Pomacentrus aurifrons

Scientific classification
- Kingdom: Animalia
- Phylum: Chordata
- Class: Actinopterygii
- Order: Blenniiformes
- Family: Pomacentridae
- Genus: Pomacentrus
- Species: P. aurifrons
- Binomial name: Pomacentrus aurifrons G. R. Allen, 2004

= Pomacentrus aurifrons =

- Authority: G. R. Allen, 2004

Species of fish

Pomacentrus aurifrons, the yellowhead damselfish, is a species of ray-finned fish from the family Pomacentridae, the damselfishes and clownfishes. It is found in the western Pacific Ocean.

==Description==

This species in particular is a fish from the coral reefs of Papua New Guinea.
Pomacentrus aurifrons resembles Pomacentrus smithi with a similar color scheme and physiology, and are believed to be geminate species.

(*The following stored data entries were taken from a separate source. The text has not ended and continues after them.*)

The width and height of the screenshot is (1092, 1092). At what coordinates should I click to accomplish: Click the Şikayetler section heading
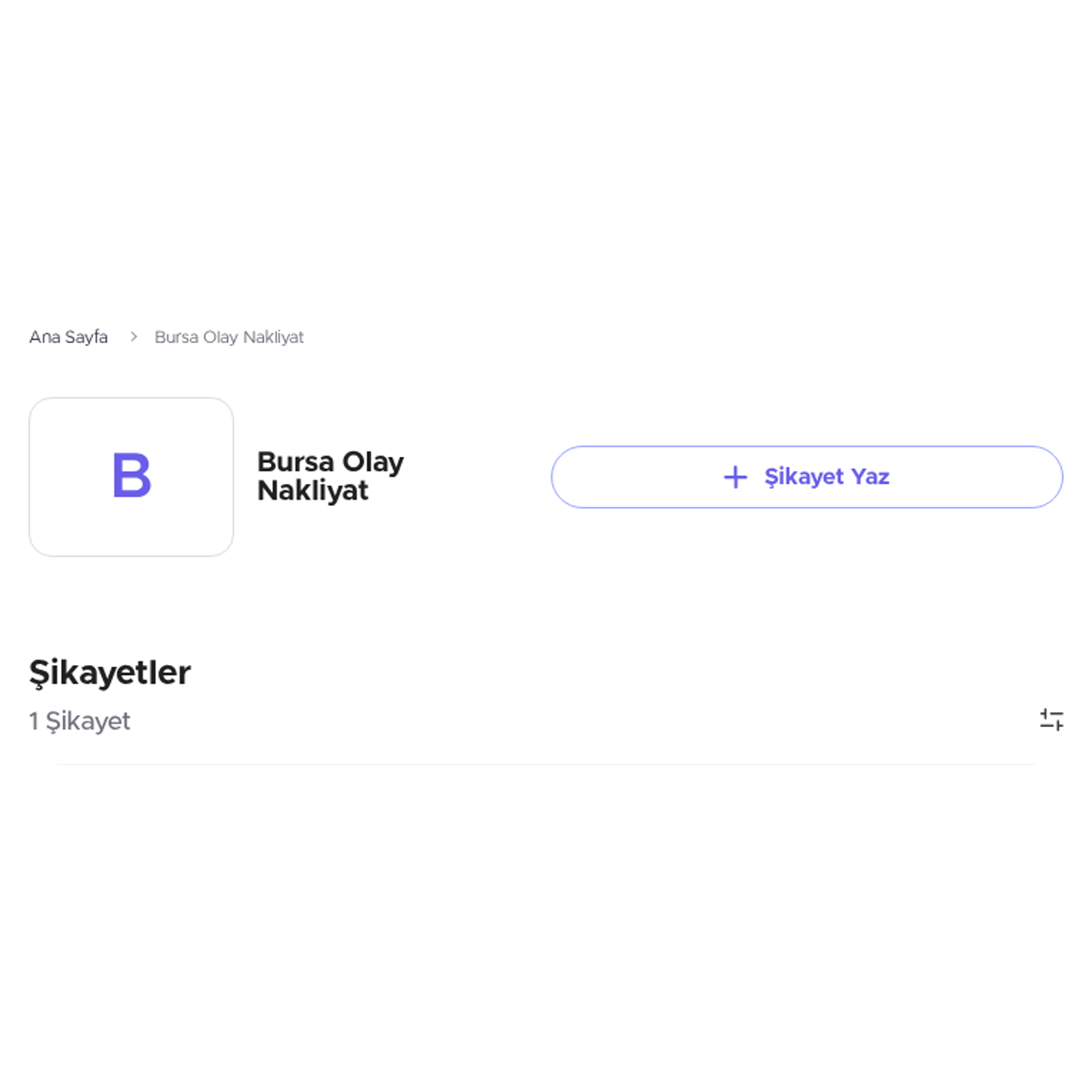pos(110,672)
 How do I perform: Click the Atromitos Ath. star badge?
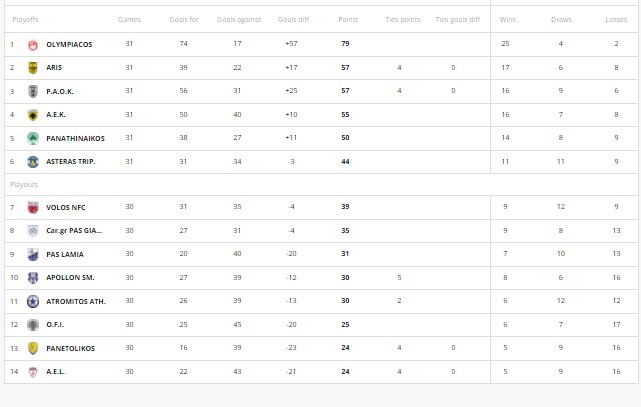[32, 300]
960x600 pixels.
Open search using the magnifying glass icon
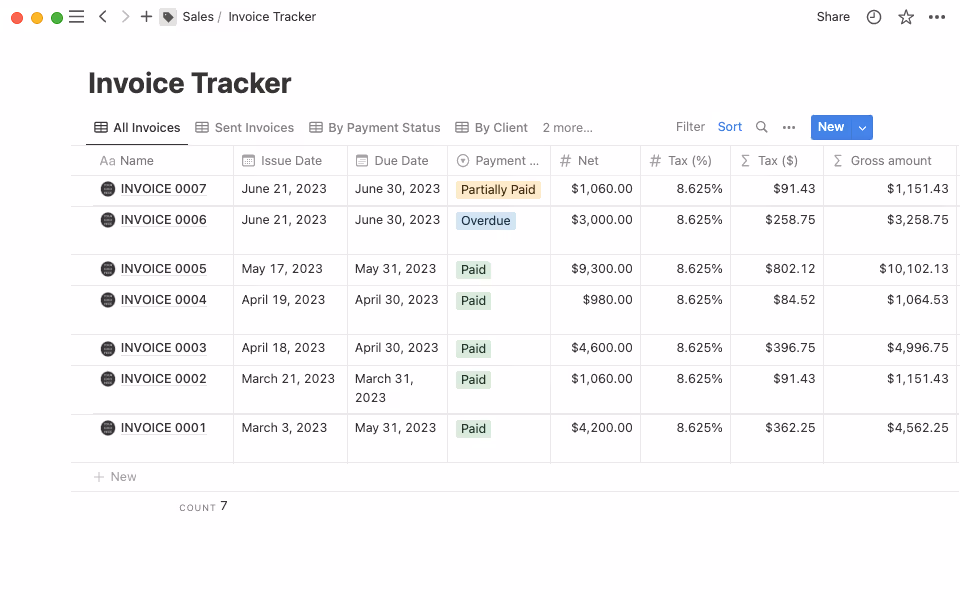coord(761,128)
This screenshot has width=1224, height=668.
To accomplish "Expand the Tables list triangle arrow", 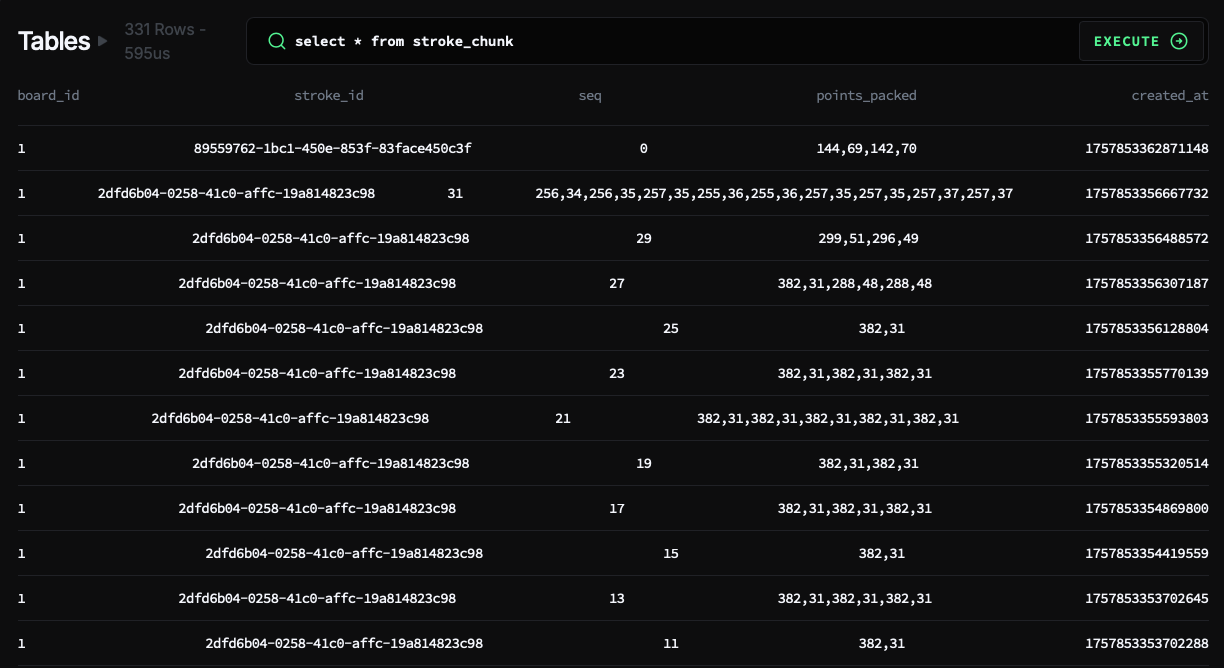I will pyautogui.click(x=102, y=41).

According to Allen, P. aurifrons can be distinguished by its "pale grey to nearly white with blue
spot on head scales, vertically elongate, blue streak on most body scales, broad zone of yellow encompassing snout, forehead, and base of anterior dorsal spines, translucent fins with bluish dorsal, anal, and caudal soft rays, and narrow yellow margin on spinous dorsal fin,". In Latin, auri means "gold" and frons means "forehead".

==Location==
Currently there are three places where P. aurifrons can be found. Papua New Guinea, Solomon Islands, and Vanuatu are where current locations to locate the species.

==Behavior==
Pomacentrus aurifrons spend the majority of their time in coral reefs at a depth of about 2–14 m and live in groups. The coastal fringing reefs and offshore platform reefs they live on are generally composed of a variety of different sponge and both hard and soft coral. They feed on zooplankton.

==Trade==
Damselfish are commonly known to be vibrant species and as a result, they make their way to pet stores across America.